Szef Ciechana bierze się za Tomasza Lisa: Domaga się 100 tys. złotych za kłamstwa
100 tysięcy złotych i przeprosiny - to żądania Marka Jakubiaka, właściciela browaru Ciechan, który mocno zdenerwował się na Tomasza Lisa i jego pismo. Poszło o tekst w „Newsweeku”, w którym Jakubiakowi sugerowano związku z gdańską mafią. Szef browaru nie pozostał jednak dłużny i wytoczył proces Lisowi i jego gazecie.
Zgadzam się w całości z tym, co zostało napisane w pozwie. „Newsweek” otrzymał odpowiedzi na wszystkie zadane mi pytania.
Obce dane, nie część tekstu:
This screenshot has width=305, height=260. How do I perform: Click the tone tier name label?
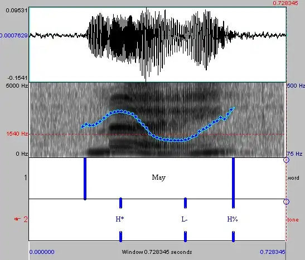coord(293,220)
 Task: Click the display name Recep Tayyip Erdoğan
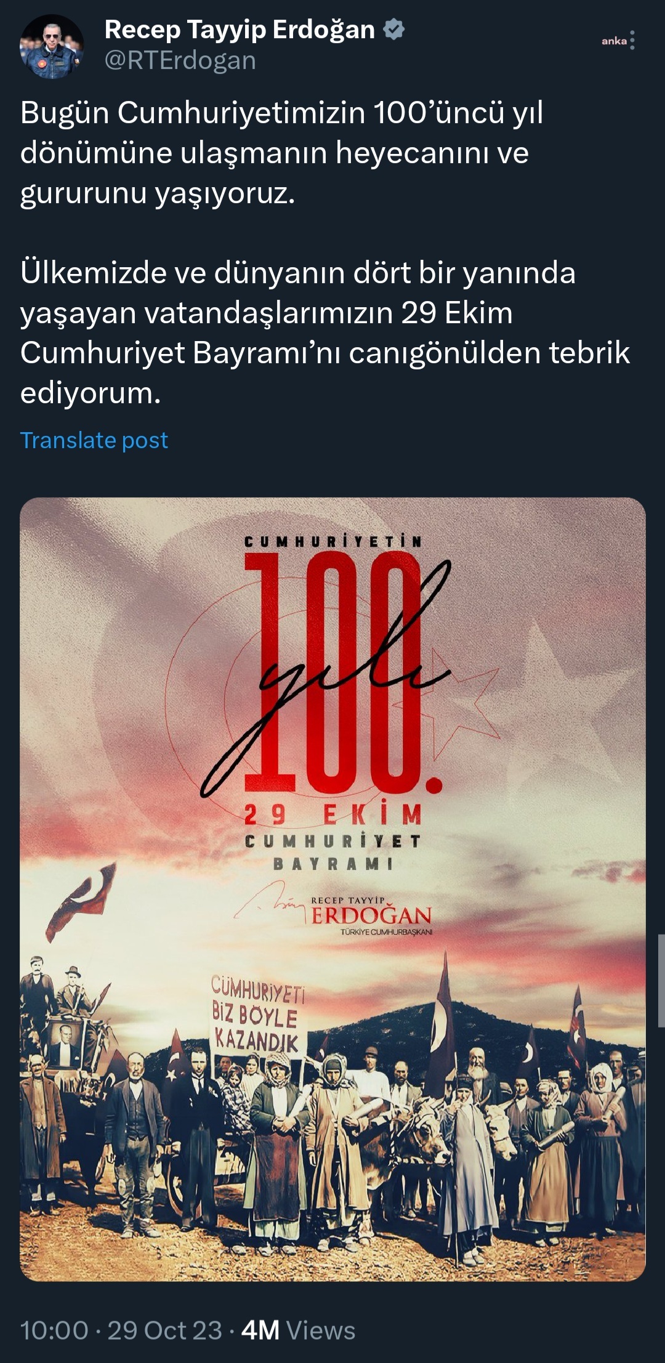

Artykuł jednak nie ma nic wspólnego z rzeczywistością i jest zmanipulowany. Dlatego z Tomaszem Lisem spotkamy się w sądzie — mówi „Super Expressowi” Jakubiak.
I przekonuje, że tezy stawiane przez „Newsweek” są zwyczajnymi pomówieniami, za które Lis powinien zapłacić. Tłumaczenia Jakubiaka są proste - sprawę badała już prokuratura i przestępstwa nie stwierdzono.